The Office of Rail and Road is a non-ministerial Government Department responsible for ensuring the country’s rail operators comply with health and safety law
Board members of ORR are appointed by the Secretary of State for Transport for a fixed term of up to five years. The staff are based at six locations across the United Kingdom, allowing them to conduct on-site inspections across the rail network.
Engineers undertaking work at Didcot Photo: Office of Rail and Road
ORR is responsible for ensuring that the mainline railway and London Underground operation networks are safe for passengers and workers, and that is why around a hundred ORR Safety Inspectors routinely visit worksites to monitor how projects are being run.
18th November 2017 marked 30 years since the King’s Cross fire, which tragically took the lives of 31 people and injured a hundred more.
Ian Prosser, Her Majesty’s Chief Inspector of Railways, wrote at the time about Lord Fennell’s public enquiry into the disaster and the safety recommendations that were made in the aftermath.
One of these was the Safety Management System approach, which has become the basis of not only railway safety in Great Britain, where it has led to fundamental, life-saving improvements, but also throughout Europe.
Following the fire, London Underground acted immediately and began stripping out all of the wooden escalators, which had proved so flammable, and replacing them with fire-resistant metal ones.
In a document titled ‘Consultation on the goal-setting principles for railway safety’ ORR set out safety principles for the rail industry, with one area focusing on structural integrity.
The document pointed out a few factors that would aid in maintaining the structural integrity of trains, like how to continue normal operations and afford effective protection to people and goods carried in the event of an accident.
The main factors to consider are:
- The maximum loads foreseeably arising in normal operations
- The effects of a collision and the crashworthiness of the vehicle
- The structural compatibility of all trains using the route
- The level of containment and containment arrangements of any goods carried and any foreseeable movement that may occur
- The range and compatibility of coupling devices and other inter-train connections
- Compatibility with buffer stops or similar train arrestor devices
- The arrangements for lifting the vehicle for both normal maintenance and emergency situations.
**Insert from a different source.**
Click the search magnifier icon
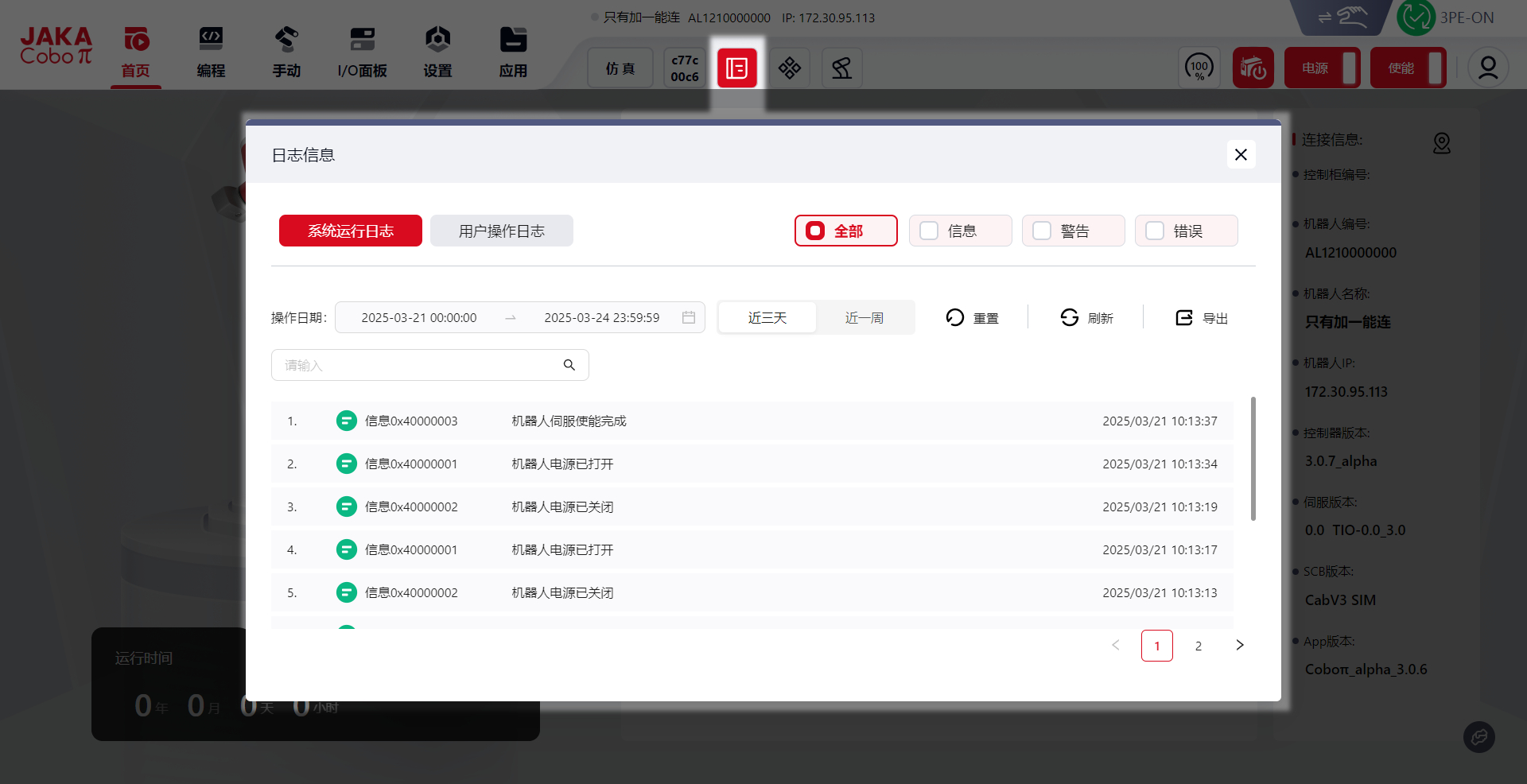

Peter Darling, HM inspector of railways wrote about the importance of ORR inspectors leading by example – and that means putting on full personal protective equipment (PPE) before setting foot on site.
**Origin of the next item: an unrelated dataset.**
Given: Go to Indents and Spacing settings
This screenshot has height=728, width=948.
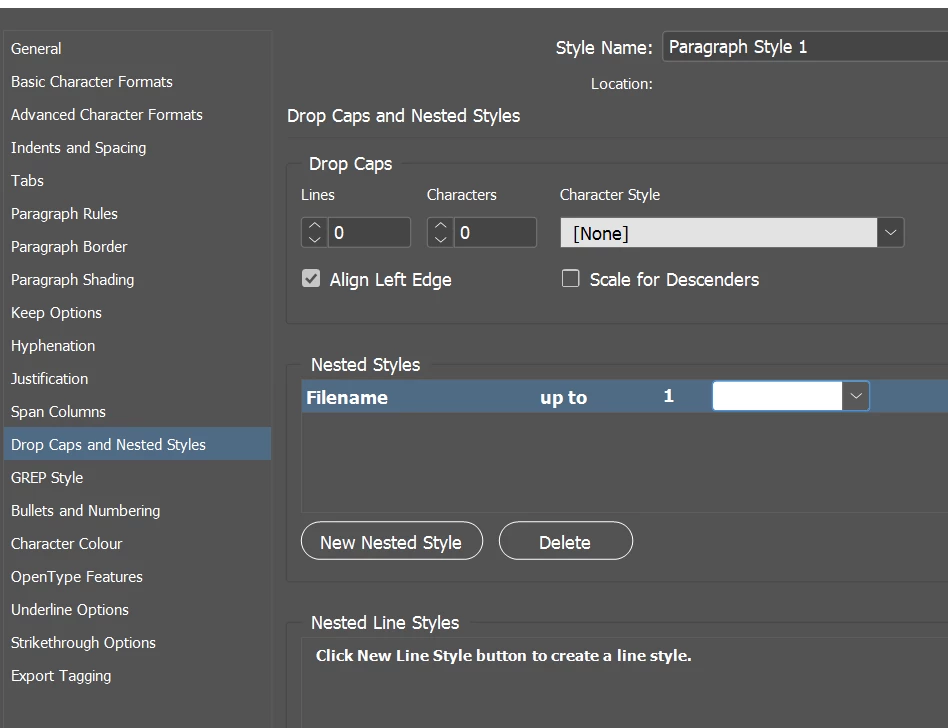Looking at the screenshot, I should [78, 147].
Commuters know that it can be hot on the London Underground network, especially in stations and tunnels. Well, it’s even hotter at night when the trains aren’t running and pushing air through to cool things down a bit, and if you add in the effects of heavy safety boots, goggles, gloves, hard hats, ear defenders and thick trousers and jackets in a lurid bright orange, it can get really sticky down there.
Fully kitted out, ORR inspectors went down into a single bore tunnel to see track maintenance work being carried out near Barons Court Station on the Piccadilly Line. Work on the Underground mainly has to be carried out in five-hour periods when the trains aren’t running, so it was around 2am when the team arrived on site.
The inspectors observed closely while workers broke up concrete so they could prise out the sleepers that hold the rails in place and replace them with a new type of fitting that needs to be cemented in. Water was sprayed over the area to dampen down the silica dust whilst it is broken out, but with the noise and heat, it was a very uncomfortable environment to work in.
The work was done at pace against the clock, but ORR inspectors were there to see that workers’ health and safety was not compromised by the speed and, of course, that the work done meets rigorous safety standards.